This interactive shows \(\vec{r}_{AB}\text{,}\) the displacement vector from \(\vec{A}\) to \(\vec{B}\) and the corresponding unit displacement vector \(\lambda_{AB}\text{.}\)
You may change \(\vec{A}\) and \(\vec{B}\) by moving the red and blue dots. Click the dot to switch between \(x\)-\(y\) mode and \(z\) mode. Coordinates of \(\vec{A}\) and \(\vec{B}\) can also be entered into the table directly.
Figure 2.5.4. Unit Vectors in Space

Example 2.5.5. Component in a Specified Direction.

Determine the components of a \(\kN{5}\) force \(\vec{F}\) acting at point \(A\text{,}\) in the direction of a line from \(A\) to \(B\text{.}\) Given: \(A =\m{ \left ( 2,3,-2.1 \right )}\) and \(B = \m{\left ( -2.5, 1.5, 2.2 \right )}\)
We will take the solution one step at a time.
Draw a good diagram.
The interactive in Figure 2.5.4 may be useful for this problem.
Find the displacement vector from \(A\) to \(B\text{.}\)
\begin{align*} \vec{AB} \amp=\m{\langle-4.5,-1.5,4.3\rangle} \end{align*}
\begin{align*} \vec{AB} \amp =\left(B_x-A_x \right )\ihat+\left(B_y-A_y \right )\jhat+\left(B_z-A_z \right )\khat\\ \amp =\m{\left [ \left(-2.5-2 \right )\ihat+\left(1.5-3 \right )\jhat+\left(2.2-(-2.1) \right )\khat \right ]}\\ \amp =\m{ \left(-4.5\ihat-1.5\jhat+4.3 \khat \right )}\\ \amp=\m{\langle-4.5,-1.5,4.3\rangle} \end{align*}
Find the magnitude of the displacement vector.
\begin{align*} \left|\vec{AB}\right |\amp = \m{6.402} \end{align*}
\begin{align*} \left|\vec{AB}\right |\amp =\sqrt{(\Delta_x)^2+(\Delta_y)^2+(\Delta_z)^2}\\ \amp =\sqrt{\m{(-4.5)^2+(-1.5)^2+4.3^2 }^2}\\ \amp =\sqrt{40.99 \m{}^2 }\\ \amp = \m{6.402} \end{align*}
Find the unit vector pointing from \(A\) to \(B\text{.}\)
\begin{align*} \widehat{\vec{AB}} \amp =\left\langle -0.7,-0.23,0.67\right \rangle \end{align*}
\begin{align*} \widehat{\vec{AB}}\amp= \left \langle \frac{\Delta_x}{|\vec{AB}|},\frac{\Delta_y}{|\vec{AB}|},\frac{\Delta_z}{|\vec{AB}|} \right \rangle \\ \amp =\left \langle \frac{-4.5}{6.402},\frac{-1.5}{6.402},\frac{4.3}{6.402}\right \rangle\\ \widehat{\vec{AB}} \amp =\left\langle -0.7,-0.23,0.67\right \rangle \end{align*}
Find the force vector.
\begin{gather*} \vec{F}_{AB}= \kN{ \left \langle -3.51,-1.17,3.36 \right \rangle } \end{gather*}
\begin{align*} \vec{F}_{AB} \amp = F_{AB} \; \widehat{\vec{AB}}\\ \amp =\kN{5} \left \langle -0.7,-0.23,0.67\right \rangle\\ \amp = \kN{ \left \langle -3.51,-1.17,3.36 \right \rangle } \end{align*}
Given the properties of unit vectors, there are some conceptual checks you can make after computing unit vector components which can prevent subsequent errors.
  • The signs of unit vector components need to match the signs of the original position vector. A unit vector has the same line of action and sense as the position vector but is scaled down to one unit in magnitude.
  • Components of a unit vector must be between -1 and 1. If the magnitude of a unit vector is one, then it is impossible for it to have rectangular components larger than one.

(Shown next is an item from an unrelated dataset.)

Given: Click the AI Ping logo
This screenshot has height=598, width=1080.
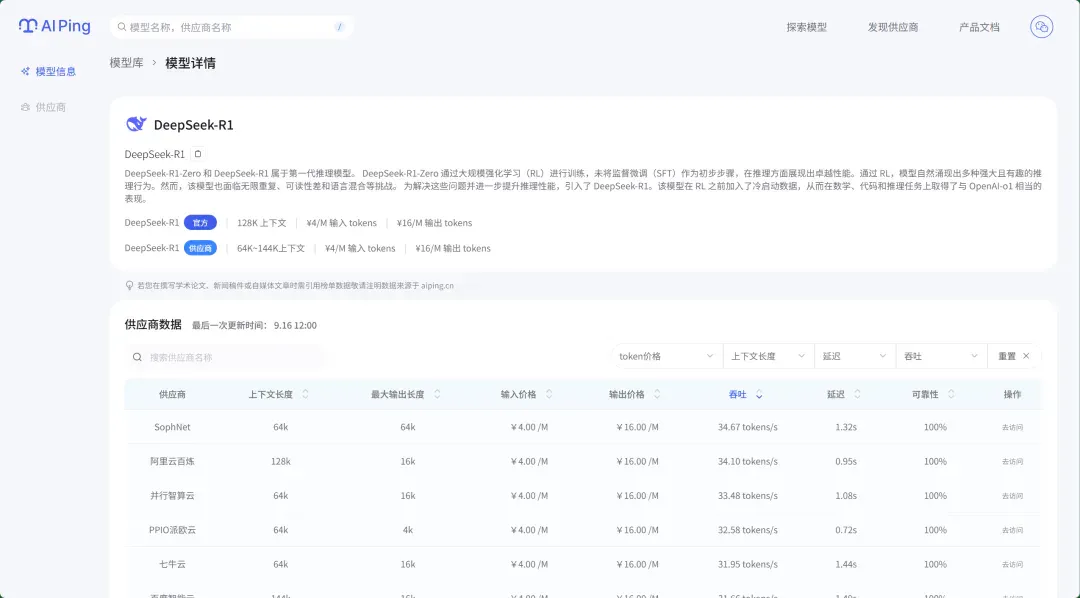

Subsection 2.5.4 Unit Vectors and Direction Cosines

If you look closely at the right side of equation (2.4.1), you will see that each equation consists of a component divided by the total vector magnitude. These are the same equations just used to find unit vectors. Thus, the cosine of each direction cosine angle collectively also computes the components of the unit vector; hence we can write an equation for \(\hat{\vec{A}}\text{,}\)i.e., the unit vector along \(\vec{A}\text{.}\)
\begin{equation*} \hat{\vec{A}}=\cos \theta_x\ \ihat +\cos \theta_y\ \jhat + \cos \theta_z\ \khat \end{equation*}
Combining the Pythagorean Theorem with our knowledge of unit vectors and direction cosine angles gives this result: if you know two of the three direction cosine angles you can manipulate the following equation to find the third.
\begin{equation} \cos^2 \theta_x + \cos^2 \theta_y +\cos^2 \theta_z = 1\tag{2.5.3} \end{equation}